◆ DATA SUPPLIED

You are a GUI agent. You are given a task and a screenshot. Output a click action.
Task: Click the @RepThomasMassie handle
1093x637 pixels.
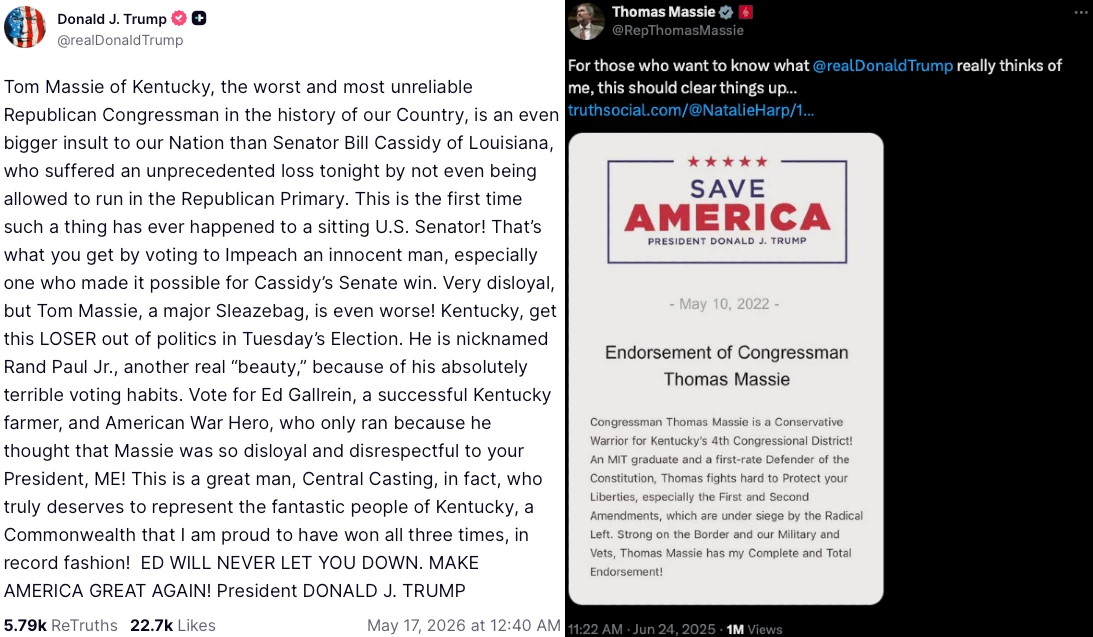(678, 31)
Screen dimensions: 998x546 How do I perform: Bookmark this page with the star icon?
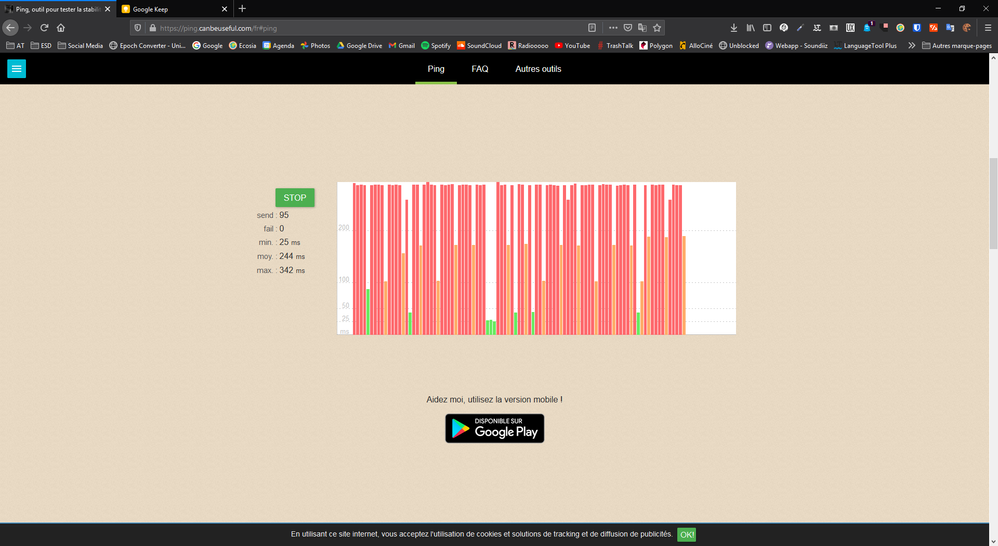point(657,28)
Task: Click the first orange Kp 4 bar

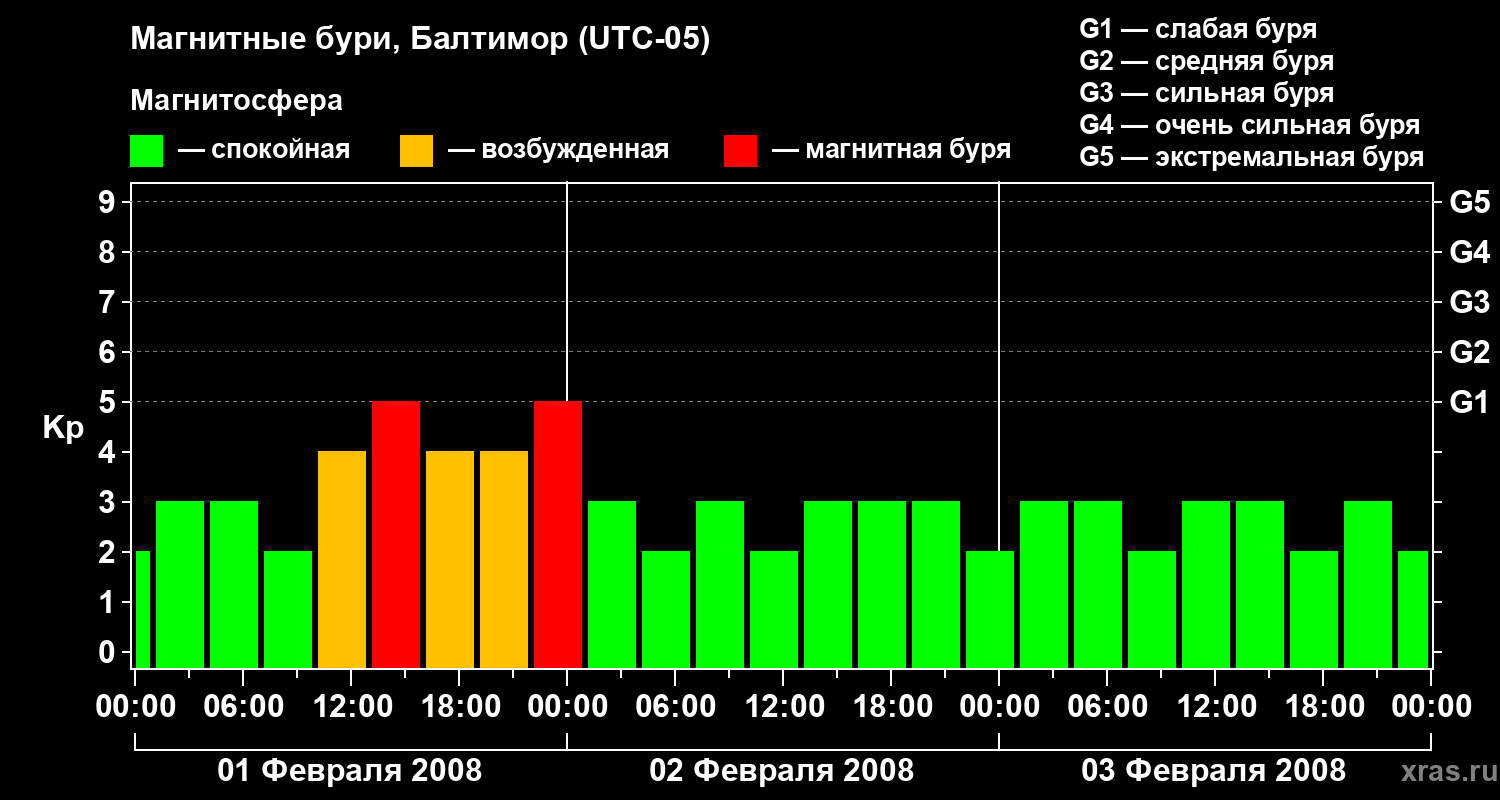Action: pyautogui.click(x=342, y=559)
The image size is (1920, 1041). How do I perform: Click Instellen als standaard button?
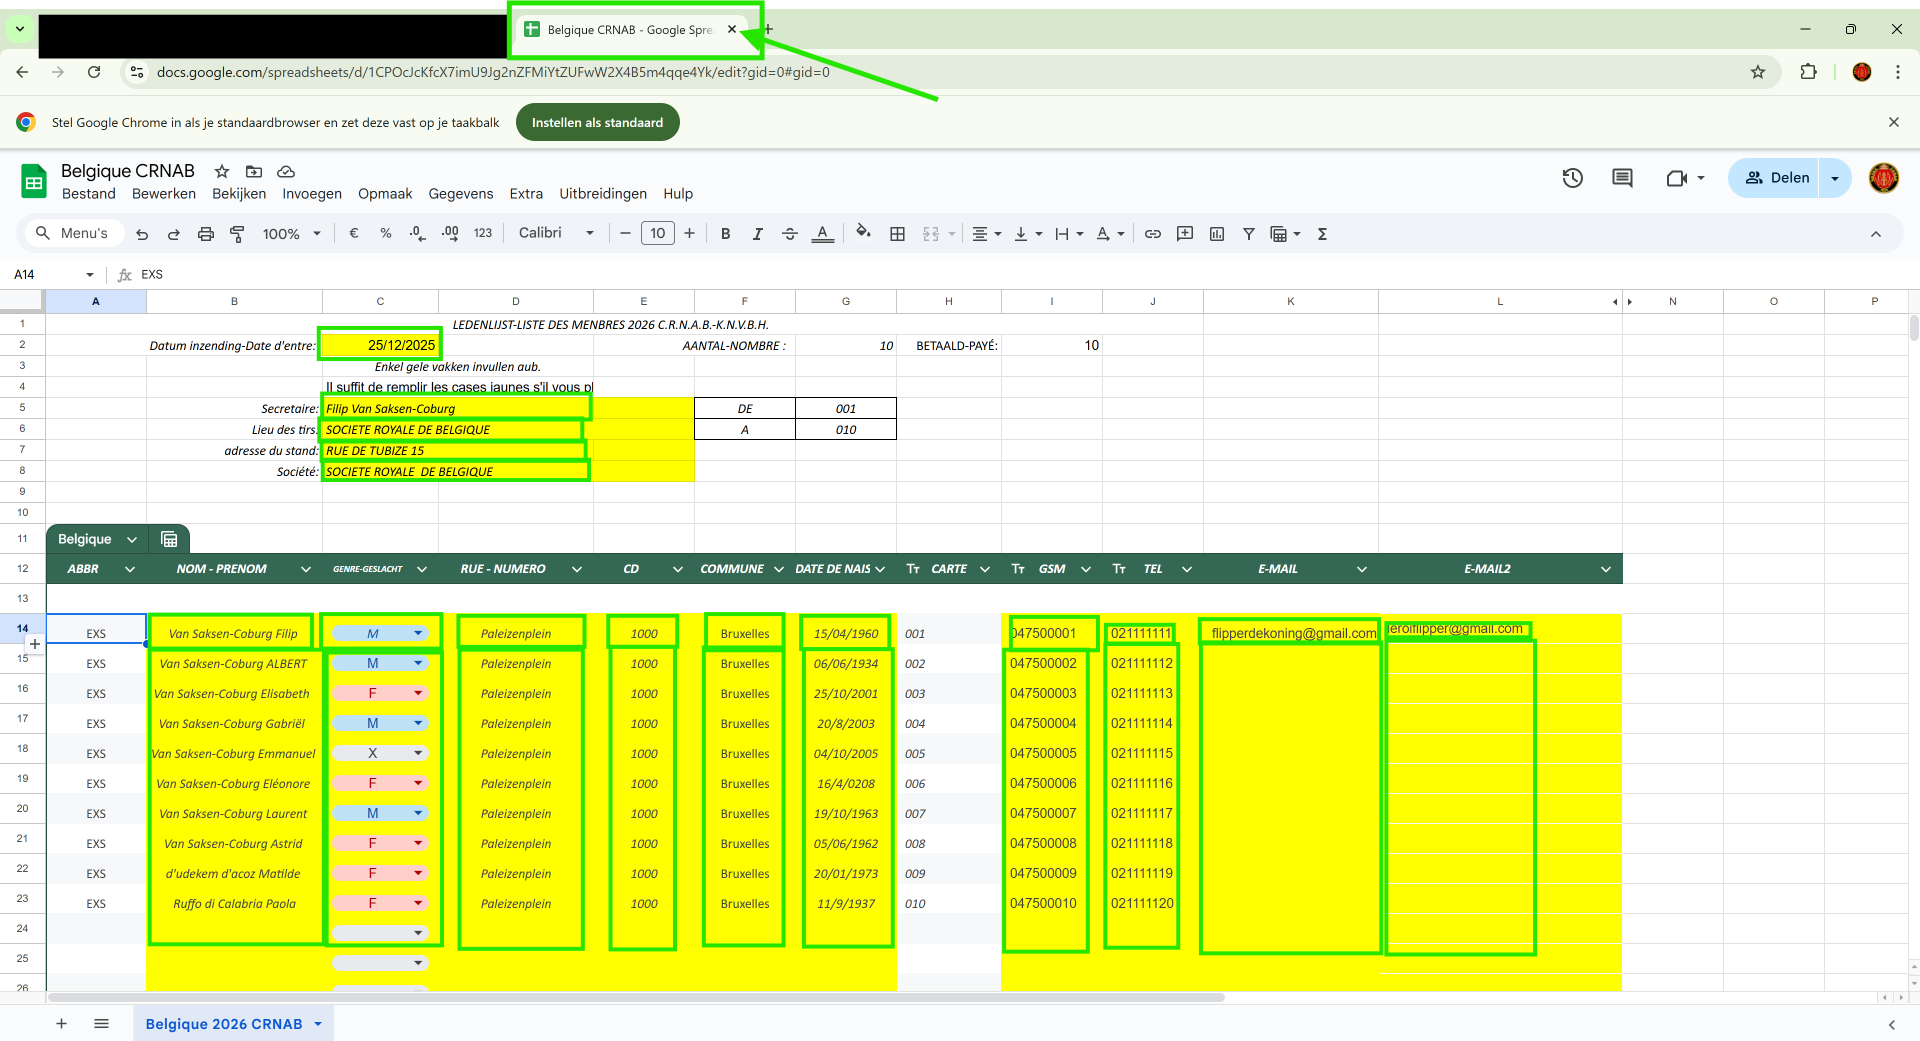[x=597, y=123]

◆ PROMPT
Starting with the line that holds "1093x637 pixels.", retype each line through the last one in the listing above, exactly as written. Do not copy any pictures.

◆ EXERCISE RESULT
1093x637 pixels.
(678, 31)
Screen dimensions: 998x546 How do I perform: Bookmark this page with the star icon?
point(657,28)
Task: Click the first orange Kp 4 bar

Action: pyautogui.click(x=342, y=559)
The image size is (1920, 1041). How do I perform: Click Instellen als standaard button?
[x=597, y=123]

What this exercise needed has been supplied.